In 1951, the first attempt to create a President’s Day occurred when the “President’s Day National Committee” was formed by Harold Stonebridge Fischer of Compton, California, who became its National Executive Director for the next two decades.  The purpose was not to honor any particular President, but to honor the office of the Presidency.  The intent of this committee was not to honor any particular President, but to honor the office of the Presidency.

It was first thought that March 4, the original inauguration day, should be deemed Presidents Day.  However, the bill recognizing the March 4th date was stalled in the Senate Judiciary Committee  (the committee that had authority over national holidays).  This Senate committee thought that , because of its proximity to Lincoln’s and Washington’s Birthdays, 3 holidays so close together would be unduly burdensome and confusing.

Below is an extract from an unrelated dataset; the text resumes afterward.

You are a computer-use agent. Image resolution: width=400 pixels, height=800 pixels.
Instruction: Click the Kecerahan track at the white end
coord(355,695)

During this time, however, a majority of state Governors issued proclamations declaring March 4 to be President’s Day in their respective jurisdictions.  Later on, the Washington’s Birthday holiday would concurrently become known as President’s Day.

In 1968, Congress passed the Uniform Monday Holiday Bill, which moved a number of federal holidays to Mondays. The change was designed to schedule certain holidays so that workers had a number of long weekends throughout the year.

In 1971, the recognition of President Lincoln’s Birthday and President Washington’s Birthday was combined into one national holiday – President’s Day.  At that time, President Nixon, moved the observance to the third Monday in February and made a proclamation designating that day to honor all past presidents. Since then the common term for the holiday has been “President’s Day”.  (Note:  President’s Day is a misspelling when used with the intention of celebrating more than one individual.)

Washington’s Birthday was first celebrated in 1796 while George Washington was still in office as the President of the United States.  Lincoln’s birthday was originally commemorated in 1866, the year after his assassination when both houses of Congress gathered for a memorial address in his honor.

The U.S. Flag Code – USC Title IV, § 6(d) – recommends the American flag be displayed on President’s Day!

Now is a good time to inspect your flag for signs of wear.   Most US flags can be cleaned by machine washing in cold water and laid out flat to dry. If your flag is frayed or worn at the edges, a new hem can restore dignity to your flag and greatly extend its life.  Flags International provides a repair service at a nominal cost for US Flags purchased at Flags International.

If your US flag is soiled or tattered beyond repair, it should be “retired”.  The U.S. Flag Code – USC Title IV, § 8(k) – states that when the flag is in such a condition, it “should be destroyed in a dignified way”.

Flags International® will accept old flags for retirement, when a new one is purchased.

Remember to fly your American Flag on President’s Day to honor those who have held the Executive Office and led our country through many challenges faced in the past 228 years. Fly the US Flag to also show support for our troops, especially now during these challenging times.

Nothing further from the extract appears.